'Size exceeds Integer.MAX_VALUE' exception when running Validation spark job
Validation spark job fails on java.lang.IllegalArgumentException: Size exceeds Integer.MAX_VALUE exception (full stack trace in attachment) when processing some parquet files. For some parquet files the job finishes and validation is done.
The validation job is run on HD Insight cluster running Spark 2.0.2 version (attached Spark UI screenshot with failed job).
Tested with 0.7.0 version of validation spark2 job as at the time fix for wasn't available. Version of Kylo is 0.8.0-SNAPSHOT (built on a commit 62a6b2f945af41883cdcff557322247737fd458a).
Thanks for providing the actual file throwing error. An additional parameter has been added the the validator (Refer ). The feed ran successfully on Spark 2 in Kylo VM using --numPartitions value of 10. Time taken was 15 minutes. Attached screenshot (success-041720167.png)
I tried to replicate the issue by generating a 34-column Parquet dataset with the same column types as in the attached log. Number of rows=7,000,000, and size of the file = 1.7 GB. Ran this via a feed on the Kylo VM and validation job completed. 1 executor with 512 MB memory.

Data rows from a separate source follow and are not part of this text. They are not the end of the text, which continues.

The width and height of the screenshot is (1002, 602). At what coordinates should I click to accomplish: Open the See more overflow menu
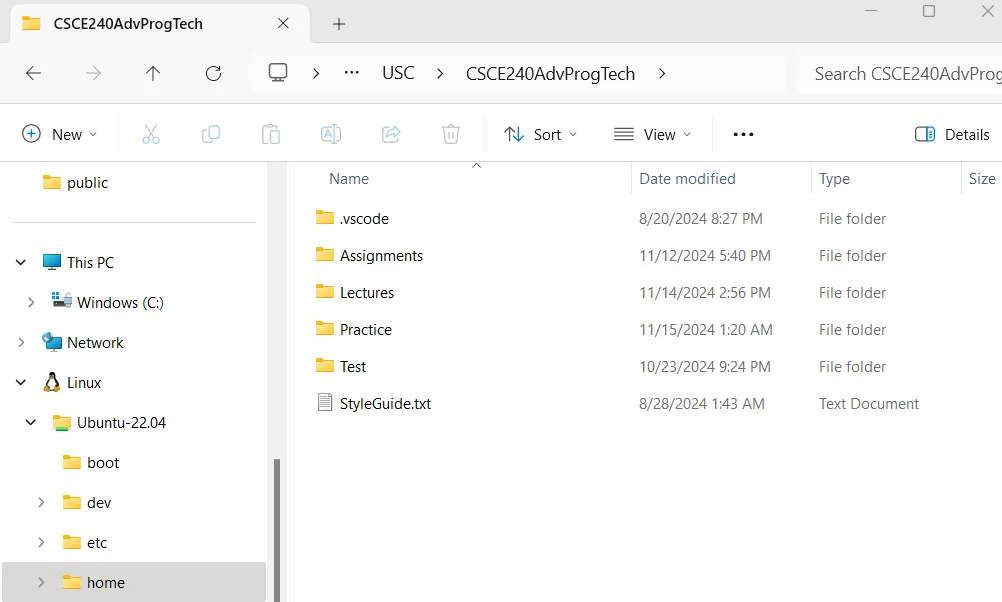pos(742,133)
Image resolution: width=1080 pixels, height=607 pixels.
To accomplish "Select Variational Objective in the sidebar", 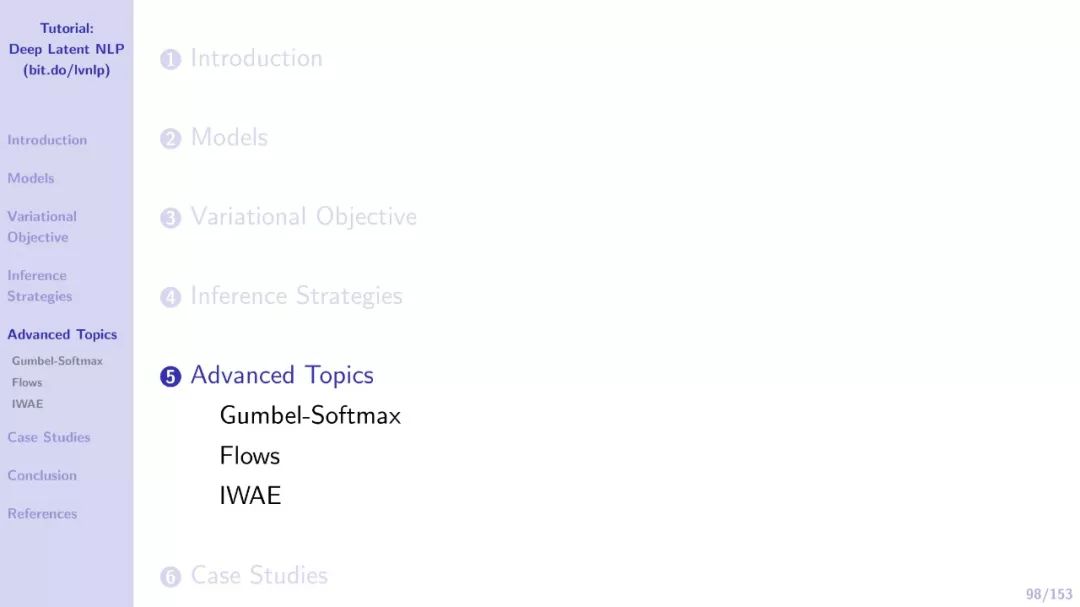I will tap(42, 227).
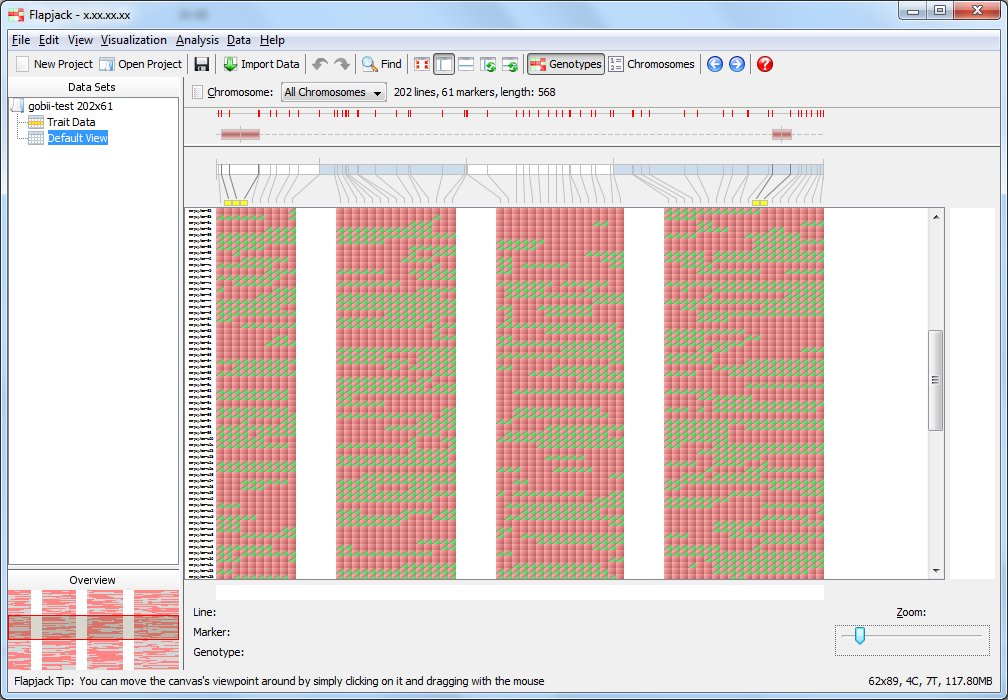This screenshot has height=700, width=1008.
Task: Toggle the pressed side-panel layout button in the toolbar
Action: click(444, 64)
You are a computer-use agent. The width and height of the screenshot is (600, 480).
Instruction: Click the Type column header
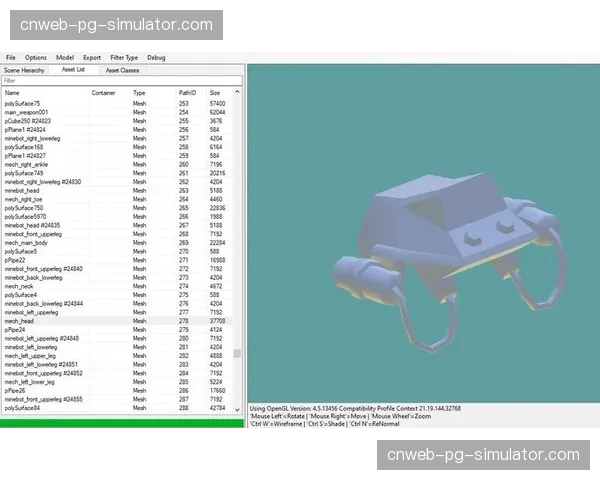(140, 93)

Having access to the actual file throwing the error would probably help in reproducing the problem.
I also tried it on a newer version of Kylo (0.8.0-SNAPSHOT built with fixed ) with the same result (I attached 2 additional stack traces - one from spark logs and other from nifi-app.log). Attached logs are for running the validation spark job with 12g memory per executor and using only 1 executor.
More details about the source parquet file:
1) 127.4 MB parquet file (no compression applied)
2) 34 columns of various types (types can be seen in nifi-app.log)
3) 6776332 rows
Can you please provide the 1) size, 2) number of columns and 3) number of rows in the source parquet file that threw this error?
There are a few changes in the validator since version 0.7. Could you try to take the latest version and run it? It may still run into this issue, but it would be helpful to look at the complete logs.
This root cause is that the partition being processed exceeds Spark's in-built limit.